April Newsletter: Signs from God


Dear Reader,

Only God can make a sheep? Not any more. There's now an alternative to being born-again, you can be cloned. This latest scientific success drew heated debate from the Christian Right. Yes, the sheep are nervous.

March was a busy month. We completed our site redesign just in time for Easter. It was a HUGE job but there's lots of new, fun stuff so look around.

In addition to the redesign I made a pilgrimage to Idaho, my home state! I scored big time in the Christian tract, pamphlet and publication catagory. The thrift stores there were literally awash in amazing materials, much of which will be included in the Wrong Side of the Tracts.

I met with Dean Worbois, one of our features writers who was busy skiing, making stained glass, building model trains, working and carousing. And his hair still holds up!

All You Can Eat North's Chuck Wagon, a buffet restaurant on the outskirts of Nampa, famed for its hot dog bar, offered free dinner to anyone named Jesus. Considering the popularity of their all-you-can-eat fried fish sticks and wonder bread, free dinner is a small price to pay for the the possibility of a little miraculous intervention.

I also had the pleasure of meeting and interviewing Robert Carr, the man behind Mac Jesus Pro Gold and other Christian-oriented games available through Lamprey Systems. I'll be posting the interview over in the news section one of these days.

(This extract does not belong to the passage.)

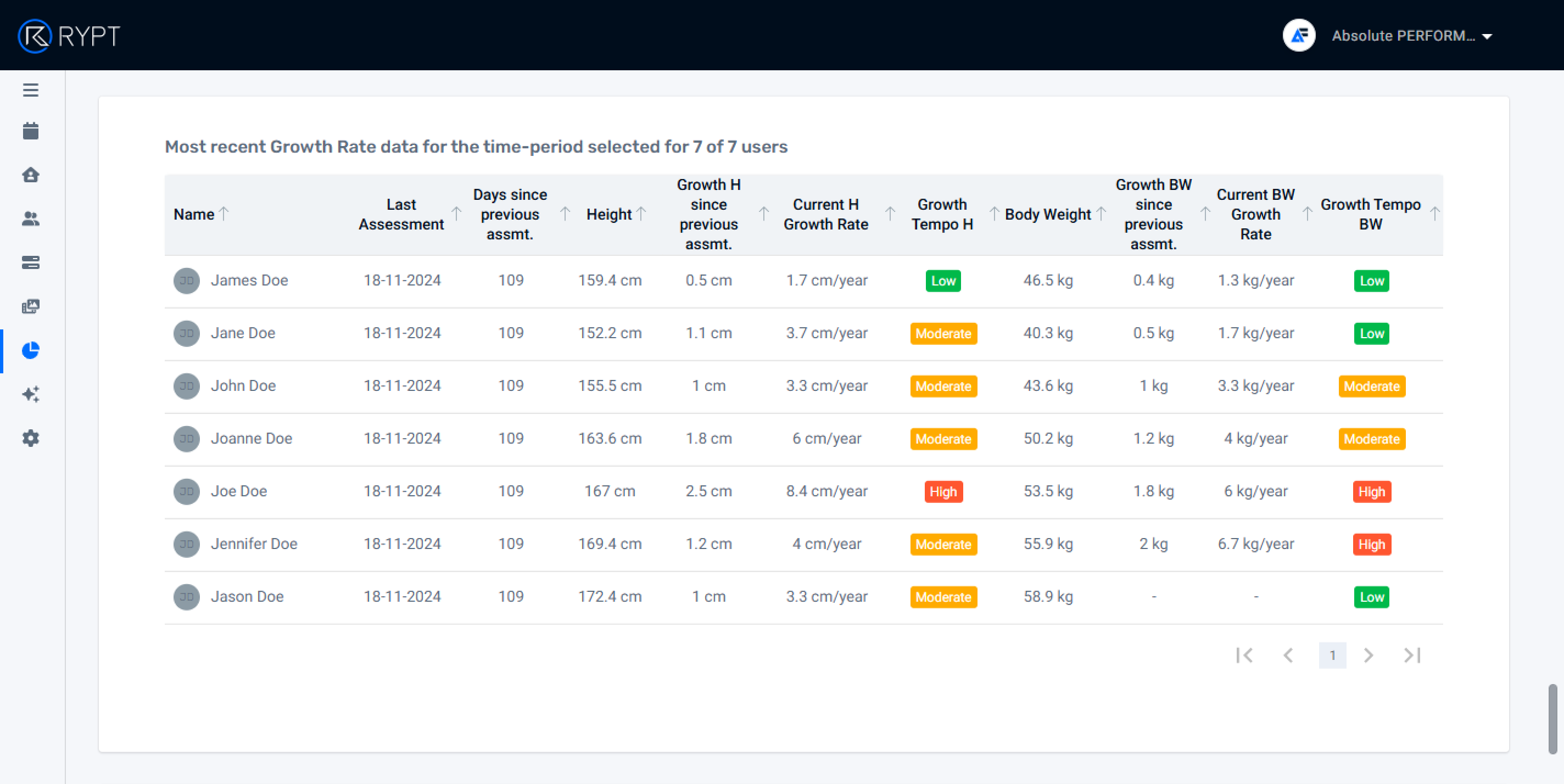Jump to last page button
Viewport: 1564px width, 784px height.
(x=1411, y=655)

But the highlight of my trip was the late night TV news report of a woman who claims that the face of the Virgin Mary appears in her screen door. One of the PostFun elders suggested she was actually seeing the "Virgin Moireé".

Between buffet dinners, screen doors and petrie dishes it was a big month for signs from God. Dean Worbois reminded me that the wonders of God are all around us. And indeed, the first tenet of PostFundamentalist Press is, "We seek no signs." Sometimes a screen door is just a screen door. Remember, only God can make a coincidence.